2001. L’actualité musicale de l’automne c’est le nouvel album solo de Jean-Jacques Goldman. J’ai presque vingt ans et je compte les jours avant sa sortie chez mon disquaire. Tellement attendu, cet album était prévu pour tourner en boucle sur ma chaine hifi.
Mais un mois plus tôt est sorti un autre album. Un disque dont je connais la qualité mais dont je ne pense pas qu’il puisse concurrencer celui que j’attends. Cet album, c’est la Zizanie. Zazie. Cette fille qui m’avait déjà transpercé le cœur avec son Made in Love trois ans plus tôt réitère un mois avant Goldman. Peut-on aimer autant en même temps ?
I love you all
Très vite cette Zizanie va mettre le bazar dans mon panthéon discographique. J’écoute. Beaucoup. Plus que « l’autre » que j’aime pourtant tellement, presque inconditionnellement. Alors je culpabilise. Parce que les treize titres de cet album me touchent fort, presque intimement.
Mais il y a Goldman quand même. C’était écrit, Goldman devait tout emporter sur son passage. Et puis, il y a On éteint, Aux armes Citoyennes, Cheese, Qui M aime me Fuit, et les sublimes Si j’étais moi et Sur toi.
Zazie chante les mots que je vis sans savoir les dire.
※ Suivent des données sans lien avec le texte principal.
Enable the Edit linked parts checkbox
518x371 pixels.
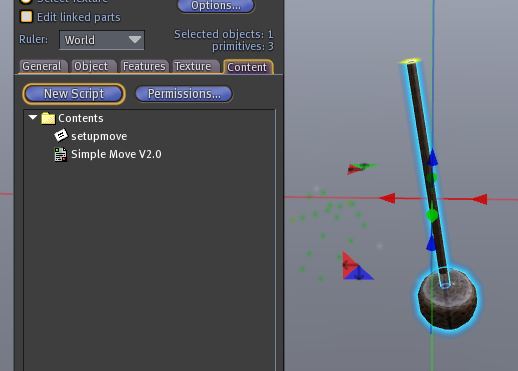point(27,17)
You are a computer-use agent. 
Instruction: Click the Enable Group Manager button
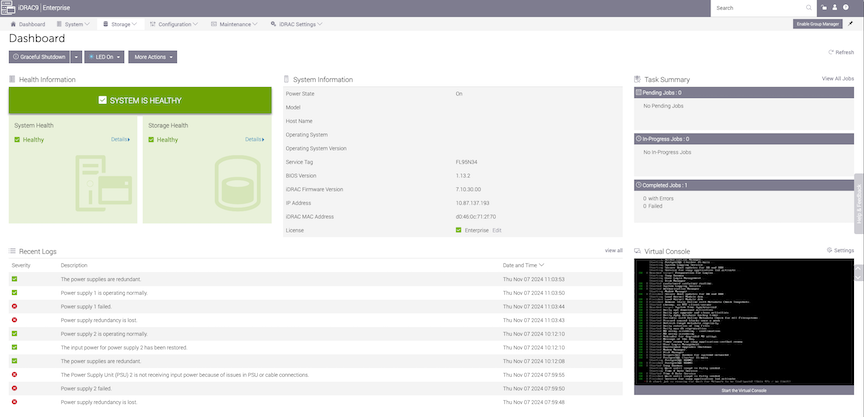pos(817,23)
Effrontée, révoltée, profond et sincère. Vrai. La zizanie, elle va la semer jusque dans ma garde robe. Sur la tournée qui suit , elle porte sur scène une guêpière par dessus un jean. Je veux la même. Mes copains font une collecte pour mon anniversaire. Je l’ai. Je la porte dans la rue, sous un blouson en jean pour faire baisser les aigus des cris de ma mère. J’ai vu le concert 5 fois. Salles, Festival, Bataclan.
Dire ce qu’on danse
Depuis Jean-Jacques Goldman a cessé de faire des albums. Je me suis donc plus jamais sentie coupable d’écouter son album moins qu’un autre à sa sortie. J’ai aimé Rodéo, Totem et Encore Heureux autant que l’introspectif Cyclo. Je ne me suis pas perdue dans 7. Essenciel, et nos âmes sont… belles.
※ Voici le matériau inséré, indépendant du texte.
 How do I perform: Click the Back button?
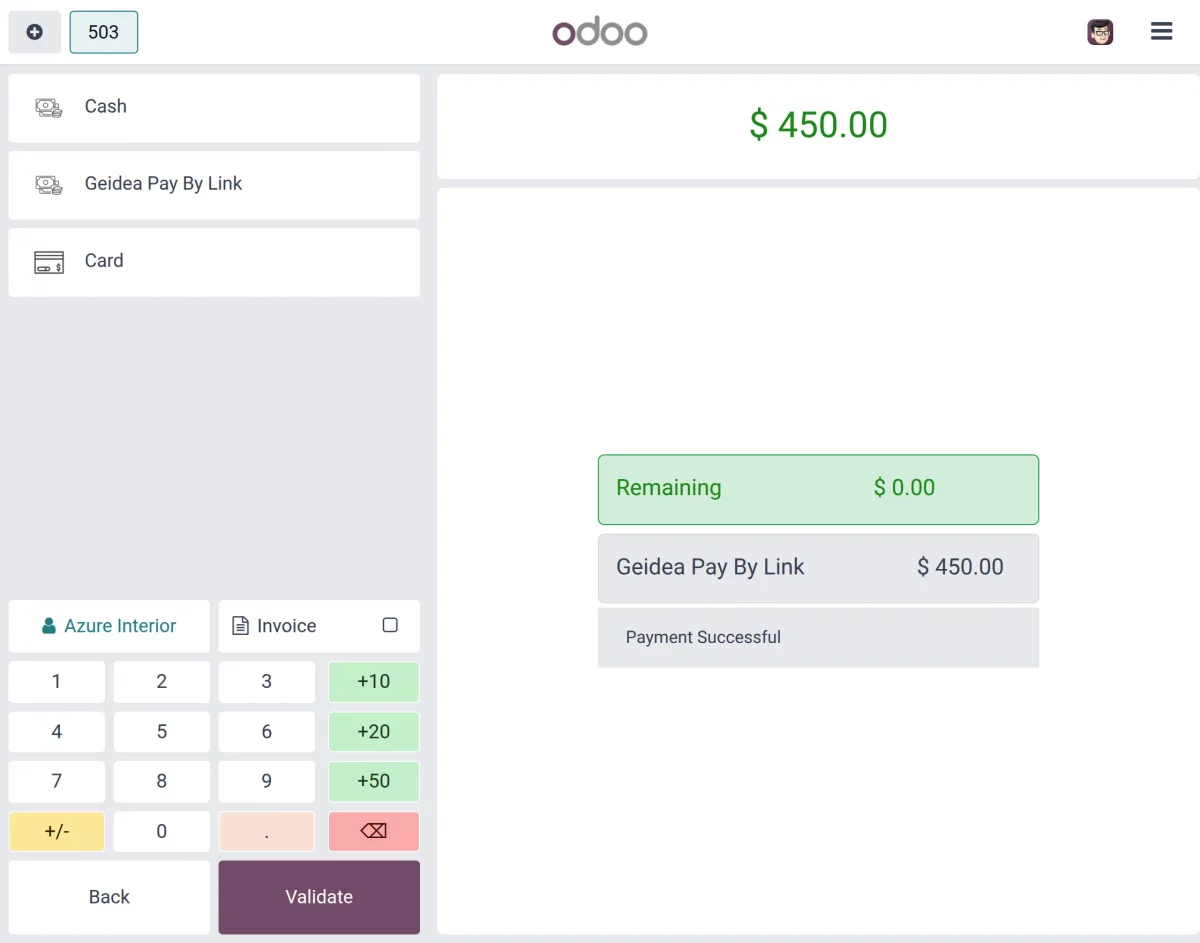click(x=108, y=897)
Alors, ce soir devant elle, devant Edith, Marie, Julien, Arnaud ou Philippe sur la scène de l’Olympia, je me cache derrière l’objectif de mon appareil photo. J’ai peur de rater l’instant, la seconde. De ne pas arriver à sortir LA photo qui me fera dire « sur cette image on entend la musique ou on ressent cette émotion ». Parce qu’il faut y être, une photo ne remplace pas une présence. C’est comme un passage de témoin, la carte postale d’un joli voyage que l’on partage avec ceux qu’on aime pour leur dire « allez y là-bas c’est beau et on s’y sent bien »
Alors courez y. Elle sera bientôt partout, et bien sûr près de chez vous.
*l’article a été originalement écrit pour la soirée du 15 novembre à l’Olympia. D’où le vendredi. Et la pluie.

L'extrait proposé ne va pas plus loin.